# Looking for a flowering bush that likes the shade



## ROBOWADER (May 22, 2004)

I want to plant some flowering bushes on the side of my house. It is a very shaded area due to the 2 story house next door. 

Just looking for recommendations for a shade loving flowering bush.

Thanks


----------



## huntinguy (Aug 22, 2005)

Lorapetulum is a shade lover, as are gardenias, frostproof gardenias, azaleas, and Hydrangeas are also shade lovers.


----------



## Meadowlark (Jul 19, 2008)

Ditto above...also Indian Hawthorne.


----------



## 11andy11 (Aug 12, 2004)

I have azaleas out front under a huge oak and they do pretty well. Only thing I don't like is they only bloom for about 3 weeks (right now).
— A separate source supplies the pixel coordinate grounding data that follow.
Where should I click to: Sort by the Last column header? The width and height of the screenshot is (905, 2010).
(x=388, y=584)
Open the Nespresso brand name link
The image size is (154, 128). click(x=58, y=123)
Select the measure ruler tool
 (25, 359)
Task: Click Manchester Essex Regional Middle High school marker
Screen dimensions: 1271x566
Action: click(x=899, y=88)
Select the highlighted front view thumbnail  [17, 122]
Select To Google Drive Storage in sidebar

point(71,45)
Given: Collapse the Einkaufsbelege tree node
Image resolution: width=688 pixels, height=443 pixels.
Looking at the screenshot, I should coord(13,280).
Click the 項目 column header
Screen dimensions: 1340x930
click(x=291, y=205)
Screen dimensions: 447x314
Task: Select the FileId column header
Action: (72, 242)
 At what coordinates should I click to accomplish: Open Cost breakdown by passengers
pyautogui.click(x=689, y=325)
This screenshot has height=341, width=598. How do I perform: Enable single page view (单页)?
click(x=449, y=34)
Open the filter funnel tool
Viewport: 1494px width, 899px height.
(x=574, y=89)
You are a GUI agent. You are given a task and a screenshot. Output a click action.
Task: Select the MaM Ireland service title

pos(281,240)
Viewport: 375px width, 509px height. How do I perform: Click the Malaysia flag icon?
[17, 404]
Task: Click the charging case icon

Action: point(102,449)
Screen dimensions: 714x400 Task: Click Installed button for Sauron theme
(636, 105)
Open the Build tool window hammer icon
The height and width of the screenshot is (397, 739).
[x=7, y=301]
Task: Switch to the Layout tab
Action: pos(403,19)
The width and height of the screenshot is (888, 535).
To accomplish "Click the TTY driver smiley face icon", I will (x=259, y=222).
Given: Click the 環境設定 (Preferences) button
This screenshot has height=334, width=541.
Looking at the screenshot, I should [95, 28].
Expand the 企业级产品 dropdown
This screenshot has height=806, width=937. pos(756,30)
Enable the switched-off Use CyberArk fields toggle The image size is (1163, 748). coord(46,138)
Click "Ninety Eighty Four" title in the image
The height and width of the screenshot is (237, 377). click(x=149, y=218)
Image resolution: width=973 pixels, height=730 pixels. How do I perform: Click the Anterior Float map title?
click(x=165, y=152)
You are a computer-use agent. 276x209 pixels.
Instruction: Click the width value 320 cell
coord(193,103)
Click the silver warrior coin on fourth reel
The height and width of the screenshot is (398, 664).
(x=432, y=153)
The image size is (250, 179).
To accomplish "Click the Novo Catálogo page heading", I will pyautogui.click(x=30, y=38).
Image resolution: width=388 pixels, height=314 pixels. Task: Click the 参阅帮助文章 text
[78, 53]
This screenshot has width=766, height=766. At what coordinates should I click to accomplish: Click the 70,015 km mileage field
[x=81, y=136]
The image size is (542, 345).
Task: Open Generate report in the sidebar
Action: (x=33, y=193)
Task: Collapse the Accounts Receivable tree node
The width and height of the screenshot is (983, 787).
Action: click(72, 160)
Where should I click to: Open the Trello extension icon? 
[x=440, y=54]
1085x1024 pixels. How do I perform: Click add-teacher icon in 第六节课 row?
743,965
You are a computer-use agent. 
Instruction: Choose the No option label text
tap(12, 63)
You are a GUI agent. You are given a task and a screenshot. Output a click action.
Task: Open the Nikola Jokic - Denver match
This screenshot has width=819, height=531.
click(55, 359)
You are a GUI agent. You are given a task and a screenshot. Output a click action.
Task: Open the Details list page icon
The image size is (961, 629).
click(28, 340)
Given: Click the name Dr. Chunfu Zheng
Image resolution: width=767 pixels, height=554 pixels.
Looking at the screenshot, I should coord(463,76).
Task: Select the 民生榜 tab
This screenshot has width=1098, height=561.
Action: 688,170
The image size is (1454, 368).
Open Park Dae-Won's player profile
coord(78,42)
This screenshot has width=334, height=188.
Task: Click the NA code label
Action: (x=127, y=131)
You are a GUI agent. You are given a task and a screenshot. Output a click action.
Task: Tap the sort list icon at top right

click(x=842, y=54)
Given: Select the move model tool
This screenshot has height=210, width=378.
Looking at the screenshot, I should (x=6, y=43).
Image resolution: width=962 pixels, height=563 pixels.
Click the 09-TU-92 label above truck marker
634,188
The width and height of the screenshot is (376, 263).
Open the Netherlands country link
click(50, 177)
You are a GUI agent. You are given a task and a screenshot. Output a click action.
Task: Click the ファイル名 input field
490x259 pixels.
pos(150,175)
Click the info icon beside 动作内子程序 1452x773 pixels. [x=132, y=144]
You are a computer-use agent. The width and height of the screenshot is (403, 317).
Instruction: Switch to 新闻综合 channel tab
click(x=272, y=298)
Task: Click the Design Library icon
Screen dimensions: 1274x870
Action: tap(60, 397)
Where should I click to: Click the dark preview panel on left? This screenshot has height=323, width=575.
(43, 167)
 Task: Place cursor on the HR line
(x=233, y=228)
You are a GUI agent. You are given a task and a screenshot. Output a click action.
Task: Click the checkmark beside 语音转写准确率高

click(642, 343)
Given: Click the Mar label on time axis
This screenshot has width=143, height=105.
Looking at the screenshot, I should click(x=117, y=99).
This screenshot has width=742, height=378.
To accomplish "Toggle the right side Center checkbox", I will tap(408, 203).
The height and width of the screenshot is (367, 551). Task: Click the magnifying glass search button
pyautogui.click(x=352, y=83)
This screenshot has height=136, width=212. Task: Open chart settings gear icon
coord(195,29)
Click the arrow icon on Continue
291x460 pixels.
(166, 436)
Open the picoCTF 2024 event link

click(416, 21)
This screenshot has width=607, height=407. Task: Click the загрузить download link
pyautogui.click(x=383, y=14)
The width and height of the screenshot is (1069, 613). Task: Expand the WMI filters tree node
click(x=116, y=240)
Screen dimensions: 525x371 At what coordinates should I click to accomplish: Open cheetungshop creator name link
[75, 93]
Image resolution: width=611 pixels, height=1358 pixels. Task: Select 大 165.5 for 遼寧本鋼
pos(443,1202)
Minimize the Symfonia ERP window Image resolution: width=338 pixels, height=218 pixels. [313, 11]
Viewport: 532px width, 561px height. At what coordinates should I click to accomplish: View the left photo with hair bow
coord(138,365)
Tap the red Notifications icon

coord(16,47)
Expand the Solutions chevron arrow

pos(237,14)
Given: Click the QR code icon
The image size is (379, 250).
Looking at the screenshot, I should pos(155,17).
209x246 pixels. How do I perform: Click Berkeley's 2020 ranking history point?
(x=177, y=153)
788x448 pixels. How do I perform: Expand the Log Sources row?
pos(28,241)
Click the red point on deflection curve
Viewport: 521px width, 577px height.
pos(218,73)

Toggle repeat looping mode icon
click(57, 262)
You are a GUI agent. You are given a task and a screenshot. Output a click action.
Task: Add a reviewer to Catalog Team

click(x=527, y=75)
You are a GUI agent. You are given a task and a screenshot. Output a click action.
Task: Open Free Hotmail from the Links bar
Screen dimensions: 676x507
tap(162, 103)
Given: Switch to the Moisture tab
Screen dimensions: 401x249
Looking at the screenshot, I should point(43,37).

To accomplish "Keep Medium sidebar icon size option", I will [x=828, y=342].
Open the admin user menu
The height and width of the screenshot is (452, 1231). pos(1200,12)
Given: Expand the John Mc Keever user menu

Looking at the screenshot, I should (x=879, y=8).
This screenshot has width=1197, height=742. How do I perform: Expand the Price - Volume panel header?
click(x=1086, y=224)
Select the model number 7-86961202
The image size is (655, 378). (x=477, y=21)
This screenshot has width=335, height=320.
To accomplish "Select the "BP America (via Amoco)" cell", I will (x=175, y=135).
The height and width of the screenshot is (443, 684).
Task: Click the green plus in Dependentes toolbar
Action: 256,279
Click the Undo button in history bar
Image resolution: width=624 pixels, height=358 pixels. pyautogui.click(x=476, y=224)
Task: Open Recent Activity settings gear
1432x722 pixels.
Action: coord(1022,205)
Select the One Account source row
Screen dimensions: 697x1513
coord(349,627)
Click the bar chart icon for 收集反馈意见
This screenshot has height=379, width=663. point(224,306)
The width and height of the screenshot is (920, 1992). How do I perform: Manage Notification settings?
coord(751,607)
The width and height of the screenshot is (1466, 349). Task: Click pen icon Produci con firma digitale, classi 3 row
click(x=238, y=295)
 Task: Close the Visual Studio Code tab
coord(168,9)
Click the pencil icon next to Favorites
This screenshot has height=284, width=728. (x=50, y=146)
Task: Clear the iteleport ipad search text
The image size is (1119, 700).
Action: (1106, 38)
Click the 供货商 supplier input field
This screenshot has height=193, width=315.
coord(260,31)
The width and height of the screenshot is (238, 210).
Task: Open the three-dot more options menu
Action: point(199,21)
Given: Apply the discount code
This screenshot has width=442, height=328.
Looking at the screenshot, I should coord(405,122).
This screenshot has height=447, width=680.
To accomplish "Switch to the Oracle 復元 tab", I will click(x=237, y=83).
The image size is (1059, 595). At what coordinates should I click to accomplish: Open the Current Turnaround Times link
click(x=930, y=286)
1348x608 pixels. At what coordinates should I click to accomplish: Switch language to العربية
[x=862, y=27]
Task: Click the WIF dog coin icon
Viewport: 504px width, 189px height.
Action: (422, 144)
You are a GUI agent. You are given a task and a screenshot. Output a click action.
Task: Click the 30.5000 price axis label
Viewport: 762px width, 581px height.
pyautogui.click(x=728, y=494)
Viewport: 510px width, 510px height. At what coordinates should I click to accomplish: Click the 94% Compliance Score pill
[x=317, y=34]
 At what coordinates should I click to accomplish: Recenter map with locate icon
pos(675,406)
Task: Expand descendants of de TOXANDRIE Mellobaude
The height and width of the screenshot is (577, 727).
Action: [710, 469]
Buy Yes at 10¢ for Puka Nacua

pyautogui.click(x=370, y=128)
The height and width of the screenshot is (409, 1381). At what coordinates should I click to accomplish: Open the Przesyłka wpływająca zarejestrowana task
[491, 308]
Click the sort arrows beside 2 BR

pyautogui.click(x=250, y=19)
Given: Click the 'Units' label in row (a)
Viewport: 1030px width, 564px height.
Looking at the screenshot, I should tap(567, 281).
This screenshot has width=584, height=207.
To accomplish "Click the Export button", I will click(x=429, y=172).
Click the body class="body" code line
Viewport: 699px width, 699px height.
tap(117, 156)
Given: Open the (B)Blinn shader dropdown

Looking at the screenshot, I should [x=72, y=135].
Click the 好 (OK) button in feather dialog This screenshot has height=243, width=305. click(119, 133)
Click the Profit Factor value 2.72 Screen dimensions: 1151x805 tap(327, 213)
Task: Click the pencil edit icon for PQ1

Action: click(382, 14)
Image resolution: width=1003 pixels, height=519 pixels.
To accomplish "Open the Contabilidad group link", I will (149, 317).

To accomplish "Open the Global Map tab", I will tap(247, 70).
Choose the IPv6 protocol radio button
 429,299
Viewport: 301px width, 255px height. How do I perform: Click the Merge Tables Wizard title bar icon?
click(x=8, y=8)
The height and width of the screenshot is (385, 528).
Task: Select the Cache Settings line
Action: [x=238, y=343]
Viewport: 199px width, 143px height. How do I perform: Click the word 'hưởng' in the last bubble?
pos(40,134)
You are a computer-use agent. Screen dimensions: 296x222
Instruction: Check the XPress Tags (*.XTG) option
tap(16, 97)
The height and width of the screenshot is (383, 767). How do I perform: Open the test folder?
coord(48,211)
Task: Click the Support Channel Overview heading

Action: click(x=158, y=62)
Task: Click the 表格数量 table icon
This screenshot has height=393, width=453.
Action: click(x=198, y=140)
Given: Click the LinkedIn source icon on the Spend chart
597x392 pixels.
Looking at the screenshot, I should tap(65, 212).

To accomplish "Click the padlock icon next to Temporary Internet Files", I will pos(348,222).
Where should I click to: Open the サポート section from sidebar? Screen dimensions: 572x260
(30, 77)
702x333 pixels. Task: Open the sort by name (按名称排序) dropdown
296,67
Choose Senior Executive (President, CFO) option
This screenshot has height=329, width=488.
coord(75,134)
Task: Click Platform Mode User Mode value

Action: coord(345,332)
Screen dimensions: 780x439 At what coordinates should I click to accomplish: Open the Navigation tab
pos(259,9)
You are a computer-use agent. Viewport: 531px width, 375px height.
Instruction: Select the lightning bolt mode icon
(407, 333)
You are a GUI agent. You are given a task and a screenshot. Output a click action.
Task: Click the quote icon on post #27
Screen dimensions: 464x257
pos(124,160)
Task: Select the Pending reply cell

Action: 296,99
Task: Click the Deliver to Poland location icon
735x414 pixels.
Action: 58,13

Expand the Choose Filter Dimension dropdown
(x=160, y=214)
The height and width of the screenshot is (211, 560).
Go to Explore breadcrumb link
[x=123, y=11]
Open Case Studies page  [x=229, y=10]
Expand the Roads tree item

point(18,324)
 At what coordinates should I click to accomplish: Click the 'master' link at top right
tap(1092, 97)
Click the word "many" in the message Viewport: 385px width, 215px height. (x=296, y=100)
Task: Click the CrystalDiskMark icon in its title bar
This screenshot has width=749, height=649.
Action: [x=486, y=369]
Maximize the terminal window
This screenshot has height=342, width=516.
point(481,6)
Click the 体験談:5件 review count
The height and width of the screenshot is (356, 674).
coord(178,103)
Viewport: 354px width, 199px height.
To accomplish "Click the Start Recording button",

I think there is a variety that blooms year round though.


----------



## huntinguy (Aug 22, 2005)

The Endeavor cultivar will bloom about 3x per year depending on conditions, be aware that it is about 2x as expensive.


----------



## ovaforty (Aug 27, 2006)

Dont forget about Coleus for color. prune them for a bushy plant. Take cuttings and root them easily from the trim. Caladiums would love that spot and there plenty of color variations.


----------



## rvj (May 14, 2006)

Knock Out roses will hedge and bloom year round, in sun or shade. And they are winter hardy.


----------



## Farmer Jim (May 21, 2004)

I'll second the hydrangeas Mark. I've had good luck with them in shady spots except for the verigated variety.


----------